For some it’s going back managing old infrastructures, so there’s Windows support in Chef now, that’s coming along really well 00:45:31.
Chris Brown: It’s a bunch of work.
Adam Jacob: 00:45:37 and so that’s starting to creep up in terms of people wanting to like manage their Windows desktops. That’s a huge problem and a lot of existing solutions well, they’re not super grade, they’re not well — let’s put that way, — and so there’s a pretty wide variety of people doing a quite variety of things and quite frankly we don’t know a lot about some of the people who are using it right, we just started using it.
Michael Coté: Right, right. Well, that’s, I think that’s a pretty good summary of what’s going on there, is there anything else exciting going on Velocity that you guys want to mention any other people come out with announcements or things that they’ve shown off.
John Willis: Well, I think most of the announcements actually happened up at structure; we’ve been doing quite long enough there.
Adam Jacob: Yeah, yes.
Michael Coté: Yeah, that’s right. At the business side of all this business.
John Willis: Well, DevOps day is Friday, so maybe we can report about that next week.
Michael Coté: Yeah, definitely that should be thrilling.
John Willis: Completely sold out. 250 people, sold out. So it will be cool.
Michael Coté: Yeah, that will be tomorrow and are you guys doing various little panels or talks or anything at DevOps days, what are you doing there?

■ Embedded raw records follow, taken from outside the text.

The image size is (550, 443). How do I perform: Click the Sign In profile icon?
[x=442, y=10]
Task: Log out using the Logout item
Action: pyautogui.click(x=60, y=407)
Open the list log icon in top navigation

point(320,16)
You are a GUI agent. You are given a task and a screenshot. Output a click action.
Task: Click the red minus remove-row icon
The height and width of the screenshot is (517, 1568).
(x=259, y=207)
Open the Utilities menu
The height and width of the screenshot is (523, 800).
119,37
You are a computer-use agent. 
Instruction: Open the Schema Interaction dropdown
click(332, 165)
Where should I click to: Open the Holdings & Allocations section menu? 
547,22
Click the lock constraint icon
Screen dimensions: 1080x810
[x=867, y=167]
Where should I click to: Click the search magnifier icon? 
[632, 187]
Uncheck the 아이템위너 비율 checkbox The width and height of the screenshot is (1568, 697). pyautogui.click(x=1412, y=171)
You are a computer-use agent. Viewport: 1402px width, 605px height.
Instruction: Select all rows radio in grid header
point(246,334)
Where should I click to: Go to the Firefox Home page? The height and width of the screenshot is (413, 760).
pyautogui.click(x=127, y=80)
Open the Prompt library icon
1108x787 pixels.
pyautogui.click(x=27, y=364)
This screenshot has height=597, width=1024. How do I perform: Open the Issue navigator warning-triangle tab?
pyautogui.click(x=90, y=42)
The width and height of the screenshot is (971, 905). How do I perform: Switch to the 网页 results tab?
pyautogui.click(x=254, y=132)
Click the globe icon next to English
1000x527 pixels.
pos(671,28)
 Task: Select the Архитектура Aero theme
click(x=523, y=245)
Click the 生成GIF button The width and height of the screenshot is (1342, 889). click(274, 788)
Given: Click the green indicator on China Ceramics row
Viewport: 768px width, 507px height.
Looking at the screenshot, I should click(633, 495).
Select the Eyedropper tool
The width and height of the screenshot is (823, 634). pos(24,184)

Adam Jacob: There’s going to be a smoking configuration management panels that has got me, they’ve got Luke Kanies, it’s got Theo Schlossnagle from OmniTI, and I like to say that Theo is both Michael Jordan and Mohammed Ali of systems administration in one guy and he also is so smart that he thinks automation is like a crust, because we’re all stupid. He’s also awesome, so for the record, like I don’t mean to make him sound like a 00:47:13 than he is, because he’s kind of a sweet little teddy bear on the inside.
Chris Brown: Adam just loves to hug him.
Adam Jacob: Do you think he’ll still like me? Probably not.
Chris Brown: That’s all good.
Adam Jacob: But OmniTI if you need help scaling your stuff —
Chris Brown: Smart guys.
Adam Jacob: Yeah, best of the best. So he’s going to be on that Panel and then the Moderator is Patrick Debois who is amazing.
Chris Brown: Yeah, and father of DevOps.
Adam Jacob: He’s kind of the grandfather of that I think.
Chris Brown: Looking forward to that panel.
Adam Jacob: He’s sure is and —
John Willis: 00:47:43 shaking in his boots.
Adam Jacob: It’s going to be great. So I’ve got my money that the first question he asks is does order matter or something equally contentious, so look for that 00:47:53 you involve snark (ph).
Chris Brown: It will be fun.
John Willis: 0:47:58.1 That will be fun.
Chris Brown: 00:47:58 popcorn.
Michael Coté: That’s right, well fantastic. Well I’m glad you guys ducked out of the conference to give us a little update and everything here I appreciate it, I’m sure that was good times.
Adam Jacob: Yeah, thanks for coming out.
John Willis: Thank you.
Michael Coté: Yeah, definitely and we’ll — John and I’ll be back next week and we’ll talk about what happened DevOps and go over just some of the little news items and what not instead of just focusing on a handful of things. But with that we’ll see everyone next time.
Chris Brown: Okay.
Adam Jacob: Bye.
Disclosure: Opscode is a client, as are Puppet Labs and Microsoft. See the RedMonk client list for others.